--- Your instructions ---
Set the following entries down again exactly, line by line.

[Opening Input data section]

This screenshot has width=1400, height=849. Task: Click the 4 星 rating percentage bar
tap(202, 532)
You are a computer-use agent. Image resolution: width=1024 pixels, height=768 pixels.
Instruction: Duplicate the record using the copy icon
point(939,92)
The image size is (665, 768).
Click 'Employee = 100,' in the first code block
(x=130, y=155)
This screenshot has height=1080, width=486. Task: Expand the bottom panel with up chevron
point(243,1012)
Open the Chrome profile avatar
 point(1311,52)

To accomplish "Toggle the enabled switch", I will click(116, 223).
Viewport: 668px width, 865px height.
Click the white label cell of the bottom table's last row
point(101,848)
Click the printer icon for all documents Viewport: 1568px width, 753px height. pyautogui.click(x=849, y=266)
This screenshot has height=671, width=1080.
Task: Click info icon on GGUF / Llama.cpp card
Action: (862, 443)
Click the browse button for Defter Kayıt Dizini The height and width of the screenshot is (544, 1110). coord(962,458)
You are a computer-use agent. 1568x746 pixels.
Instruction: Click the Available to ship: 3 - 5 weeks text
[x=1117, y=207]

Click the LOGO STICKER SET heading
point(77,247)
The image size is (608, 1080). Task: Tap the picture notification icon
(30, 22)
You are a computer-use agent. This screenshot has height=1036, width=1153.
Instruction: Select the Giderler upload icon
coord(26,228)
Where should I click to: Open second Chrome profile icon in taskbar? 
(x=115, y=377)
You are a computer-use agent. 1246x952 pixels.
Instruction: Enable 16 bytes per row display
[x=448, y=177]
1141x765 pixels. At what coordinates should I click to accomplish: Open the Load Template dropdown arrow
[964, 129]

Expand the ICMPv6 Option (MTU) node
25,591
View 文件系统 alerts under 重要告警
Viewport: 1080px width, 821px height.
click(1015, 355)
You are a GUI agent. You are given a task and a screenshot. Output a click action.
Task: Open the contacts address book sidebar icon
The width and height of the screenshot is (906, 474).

[Closing Input data section]

--- Response area ---
This screenshot has width=1400, height=849. Task: Click the 4 星 rating percentage bar
tap(202, 532)
You are a computer-use agent. Image resolution: width=1024 pixels, height=768 pixels.
Instruction: Duplicate the record using the copy icon
point(939,92)
The image size is (665, 768).
Click 'Employee = 100,' in the first code block
(x=130, y=155)
This screenshot has height=1080, width=486. Task: Expand the bottom panel with up chevron
point(243,1012)
Open the Chrome profile avatar
 point(1311,52)

To accomplish "Toggle the enabled switch", I will click(116, 223).
Viewport: 668px width, 865px height.
Click the white label cell of the bottom table's last row
point(101,848)
Click the printer icon for all documents Viewport: 1568px width, 753px height. pyautogui.click(x=849, y=266)
This screenshot has height=671, width=1080.
Task: Click info icon on GGUF / Llama.cpp card
Action: (862, 443)
Click the browse button for Defter Kayıt Dizini The height and width of the screenshot is (544, 1110). coord(962,458)
You are a computer-use agent. 1568x746 pixels.
Instruction: Click the Available to ship: 3 - 5 weeks text
[x=1117, y=207]

Click the LOGO STICKER SET heading
point(77,247)
The image size is (608, 1080). Task: Tap the picture notification icon
(30, 22)
You are a computer-use agent. This screenshot has height=1036, width=1153.
Instruction: Select the Giderler upload icon
coord(26,228)
Where should I click to: Open second Chrome profile icon in taskbar? 
(x=115, y=377)
You are a computer-use agent. 1246x952 pixels.
Instruction: Enable 16 bytes per row display
[x=448, y=177]
1141x765 pixels. At what coordinates should I click to accomplish: Open the Load Template dropdown arrow
[964, 129]

Expand the ICMPv6 Option (MTU) node
25,591
View 文件系统 alerts under 重要告警
Viewport: 1080px width, 821px height.
click(1015, 355)
You are a GUI agent. You are given a task and a screenshot. Output a click action.
Task: Open the contacts address book sidebar icon
The width and height of the screenshot is (906, 474).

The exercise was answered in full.